If you use Athena NGFW devices in the active/active or active/active Layer 2 mode, and the upstream and downstream devices of the Athena NGFW devices are routers, you need to enable HA Traffic to avoid traffic inconsistency. Otherwise, do not enable this option. When enabled, Athena NGFW determines, based on the hash algorithm, whether to send the packet received from the service interface to the peer device through the synchronization interface for a security check. This ensures that all packets from the same flow undergo security checks on the same device, avoiding network unavailability and ineffectiveness of security checks due to asymmetric routing. After the security check, the peer device sends the packet back through the synchronization interface so the local device can forward the packet. This prevents network unavailability caused by dropped packets in the downstream device's routing interface due to mismatched destination MAC addresses. The configurations are shown in the following figure. 

The workflow is as follows:

1. When a PC accesses the server, the packet goes through Athena NGFW 1. Athena NGFW 1 determines, based on the hash algorithm, whether the security check should be performed. After the check is completed, Athena NGFW 1 forwards the packet to the server.
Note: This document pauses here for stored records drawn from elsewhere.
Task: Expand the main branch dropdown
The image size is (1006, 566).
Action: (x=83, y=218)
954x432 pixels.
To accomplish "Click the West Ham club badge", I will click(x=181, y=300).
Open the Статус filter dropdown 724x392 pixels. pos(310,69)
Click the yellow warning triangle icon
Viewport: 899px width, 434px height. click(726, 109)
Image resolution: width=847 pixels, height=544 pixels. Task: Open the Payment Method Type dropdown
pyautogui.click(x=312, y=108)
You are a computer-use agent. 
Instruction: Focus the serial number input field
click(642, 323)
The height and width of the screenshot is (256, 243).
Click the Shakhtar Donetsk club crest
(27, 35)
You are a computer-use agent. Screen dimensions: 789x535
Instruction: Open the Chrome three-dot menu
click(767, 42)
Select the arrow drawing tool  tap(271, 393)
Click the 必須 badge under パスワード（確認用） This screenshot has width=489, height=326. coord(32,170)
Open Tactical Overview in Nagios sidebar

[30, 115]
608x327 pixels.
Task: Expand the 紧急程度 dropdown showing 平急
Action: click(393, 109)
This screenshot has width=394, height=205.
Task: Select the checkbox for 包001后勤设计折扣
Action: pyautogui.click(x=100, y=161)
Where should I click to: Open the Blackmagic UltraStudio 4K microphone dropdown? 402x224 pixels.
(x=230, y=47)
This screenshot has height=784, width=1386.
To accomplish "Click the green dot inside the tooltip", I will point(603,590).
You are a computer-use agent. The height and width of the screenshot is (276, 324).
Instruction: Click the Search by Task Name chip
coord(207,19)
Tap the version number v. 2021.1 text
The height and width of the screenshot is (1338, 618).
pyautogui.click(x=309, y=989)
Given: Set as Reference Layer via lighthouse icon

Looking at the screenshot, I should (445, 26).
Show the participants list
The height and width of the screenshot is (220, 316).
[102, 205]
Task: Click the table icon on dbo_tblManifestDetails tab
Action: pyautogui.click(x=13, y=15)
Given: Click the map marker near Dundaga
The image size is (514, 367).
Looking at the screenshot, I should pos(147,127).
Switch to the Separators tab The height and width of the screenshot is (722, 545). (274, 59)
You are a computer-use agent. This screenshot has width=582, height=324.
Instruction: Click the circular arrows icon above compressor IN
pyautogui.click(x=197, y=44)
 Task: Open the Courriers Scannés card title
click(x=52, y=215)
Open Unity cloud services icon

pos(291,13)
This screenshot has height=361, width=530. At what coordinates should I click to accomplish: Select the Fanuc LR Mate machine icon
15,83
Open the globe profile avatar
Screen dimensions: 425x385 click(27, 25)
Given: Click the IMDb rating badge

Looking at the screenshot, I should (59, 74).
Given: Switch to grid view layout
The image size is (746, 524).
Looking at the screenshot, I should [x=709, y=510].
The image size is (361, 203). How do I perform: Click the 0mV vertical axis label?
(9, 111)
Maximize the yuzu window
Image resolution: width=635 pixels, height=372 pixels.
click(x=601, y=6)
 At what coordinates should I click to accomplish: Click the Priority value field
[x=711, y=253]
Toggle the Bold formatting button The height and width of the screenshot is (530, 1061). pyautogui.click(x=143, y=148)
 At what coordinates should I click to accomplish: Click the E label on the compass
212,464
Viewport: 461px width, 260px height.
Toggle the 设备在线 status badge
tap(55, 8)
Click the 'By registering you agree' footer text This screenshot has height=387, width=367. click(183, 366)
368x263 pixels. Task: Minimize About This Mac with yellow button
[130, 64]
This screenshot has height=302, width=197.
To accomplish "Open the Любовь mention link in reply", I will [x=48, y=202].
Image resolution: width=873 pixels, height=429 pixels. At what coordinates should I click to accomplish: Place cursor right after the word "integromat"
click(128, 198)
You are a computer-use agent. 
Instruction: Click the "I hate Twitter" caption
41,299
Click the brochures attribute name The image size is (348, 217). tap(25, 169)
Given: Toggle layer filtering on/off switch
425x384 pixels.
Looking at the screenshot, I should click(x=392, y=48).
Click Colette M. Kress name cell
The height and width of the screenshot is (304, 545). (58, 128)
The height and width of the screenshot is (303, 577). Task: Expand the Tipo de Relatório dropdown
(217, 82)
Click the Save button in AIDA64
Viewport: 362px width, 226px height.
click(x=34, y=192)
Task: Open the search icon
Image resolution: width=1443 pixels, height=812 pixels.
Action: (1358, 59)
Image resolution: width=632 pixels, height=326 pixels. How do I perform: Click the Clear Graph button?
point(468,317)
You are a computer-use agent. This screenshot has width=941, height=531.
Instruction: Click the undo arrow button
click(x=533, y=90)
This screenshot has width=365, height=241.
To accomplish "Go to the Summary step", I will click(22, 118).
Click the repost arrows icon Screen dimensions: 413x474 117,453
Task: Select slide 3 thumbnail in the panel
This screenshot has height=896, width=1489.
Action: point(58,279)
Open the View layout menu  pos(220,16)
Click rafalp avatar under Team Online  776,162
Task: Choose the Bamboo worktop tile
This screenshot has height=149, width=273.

2. The packet returned by the server arrives at Athena NGFW 0.
3. Athena NGFW 0 determines, based on the hash algorithm, whether Athena NGFW 1 should perform the security check (calculation results for packets with the same IP address are the same). Athena NGFW 0 sends the packet to Athena NGFW 1 through the HA aggregation link.
4. After receiving and checking the packet, Athena NGFW 1 sends the packet back to Athena NGFW 0 through the HA aggregation link.
5. Athena NGFW 0 sends the returned packet to the PC.